Sikap Tegas Menlu: Indonesia Tak Akan Akui Klaim China Atas Natuna
Menteri Luar Negeri, Retno Marsudi menegaskan sampai kapanpun Indonesia tidak akan pernah mengakui klaim China atas perairan Natuna, Kepulauan Riau.
Penulis: Isnaya Helmi Rahma
Editor: Tiara Shelavie
TRIBUNNEWS.COM - Menteri Luar Negeri, Retno Marsudi menegaskan sampai kapanpun Indonesia tidak akan pernah mengakui klaim China atas perairan Natuna, Kepulauan Riau.
Hal ini ia ungkapkan saat ditemui di Kompleks Istana Kepresidenan, Jakarta Pusat pada Senin (6/1/2020).

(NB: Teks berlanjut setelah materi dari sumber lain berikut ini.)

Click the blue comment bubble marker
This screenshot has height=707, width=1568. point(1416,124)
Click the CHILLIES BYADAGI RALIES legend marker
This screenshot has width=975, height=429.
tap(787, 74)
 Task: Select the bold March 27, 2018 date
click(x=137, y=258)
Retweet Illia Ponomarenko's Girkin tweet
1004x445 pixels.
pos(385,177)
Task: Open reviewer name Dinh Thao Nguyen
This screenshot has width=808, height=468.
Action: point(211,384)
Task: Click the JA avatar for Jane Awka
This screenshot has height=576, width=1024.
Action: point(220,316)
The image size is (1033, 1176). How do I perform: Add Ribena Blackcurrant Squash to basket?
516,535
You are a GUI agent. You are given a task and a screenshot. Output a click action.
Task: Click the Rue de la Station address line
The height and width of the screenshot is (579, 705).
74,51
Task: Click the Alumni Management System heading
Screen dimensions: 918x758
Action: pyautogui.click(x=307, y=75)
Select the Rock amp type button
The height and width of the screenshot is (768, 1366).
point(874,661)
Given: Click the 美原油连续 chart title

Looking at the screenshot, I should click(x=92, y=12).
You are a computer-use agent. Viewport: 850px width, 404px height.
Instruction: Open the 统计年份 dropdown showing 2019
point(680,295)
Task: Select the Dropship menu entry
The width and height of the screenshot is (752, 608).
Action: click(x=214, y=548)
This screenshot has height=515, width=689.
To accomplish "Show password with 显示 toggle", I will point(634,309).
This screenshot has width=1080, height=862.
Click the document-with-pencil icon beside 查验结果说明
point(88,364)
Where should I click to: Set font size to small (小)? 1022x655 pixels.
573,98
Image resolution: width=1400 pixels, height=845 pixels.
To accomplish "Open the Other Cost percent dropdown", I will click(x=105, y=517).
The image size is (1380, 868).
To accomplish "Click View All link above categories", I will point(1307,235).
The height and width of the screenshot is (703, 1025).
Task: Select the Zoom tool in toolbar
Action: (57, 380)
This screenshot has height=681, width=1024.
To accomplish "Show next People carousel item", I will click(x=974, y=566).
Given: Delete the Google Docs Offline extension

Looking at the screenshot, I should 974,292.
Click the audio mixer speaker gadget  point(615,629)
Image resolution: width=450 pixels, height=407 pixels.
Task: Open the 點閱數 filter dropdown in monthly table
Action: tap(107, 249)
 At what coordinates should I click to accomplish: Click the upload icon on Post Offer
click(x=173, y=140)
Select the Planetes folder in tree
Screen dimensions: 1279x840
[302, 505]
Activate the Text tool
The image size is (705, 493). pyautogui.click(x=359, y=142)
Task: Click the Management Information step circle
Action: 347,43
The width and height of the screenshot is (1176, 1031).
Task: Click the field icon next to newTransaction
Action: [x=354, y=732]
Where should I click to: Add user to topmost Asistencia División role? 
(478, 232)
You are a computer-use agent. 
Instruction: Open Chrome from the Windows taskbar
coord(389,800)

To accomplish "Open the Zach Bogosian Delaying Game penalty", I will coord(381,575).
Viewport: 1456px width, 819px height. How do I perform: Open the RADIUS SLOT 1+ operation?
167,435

"Terkait dengan nine dash line yang diklaim oleh Tiongkok (China) sampai kapanpun juga Indonesia tidak akan mengakuinya," ujar Retno yang dilansir dari kanal YouTube metrotvnews, Selasa (7/1/2020).
Hal ini sesuai dengan pernyataan Presiden Joko Widodo (Jokowi) bahwa itu merupakan yang tidak dapat dikompromikan.
Mengingat hak kedaulatan mengenai teritorial negara Indonesia juga sudah jelas.
Nine dash line atau sembilan garis putus-putus merupakan teori yang dibuat secara sepihak oleh China.
Dan teori tersebut dianggap tidak memiliki kekuatan hukum yang kuat.
Sementara perairan Natuna sepenuhnya milik Indonesia.
Hal ini berdasarkan konvensi internasional The United Nations Convention on the Law of the Sea (UNCLOS) atau hukum laut yang dikeluarkan oleh PBB.
Dimana UNCLOS menyatakan bahwa Natuna adalah merupakan Zona Ekonomoni Eksklusif (ZEE) Indonesia.
Terkait hal ini, Retno juga meminta China yang juga merupakan anggota dari UNCLOS untuk dapat mematuhi peraturan yang ada.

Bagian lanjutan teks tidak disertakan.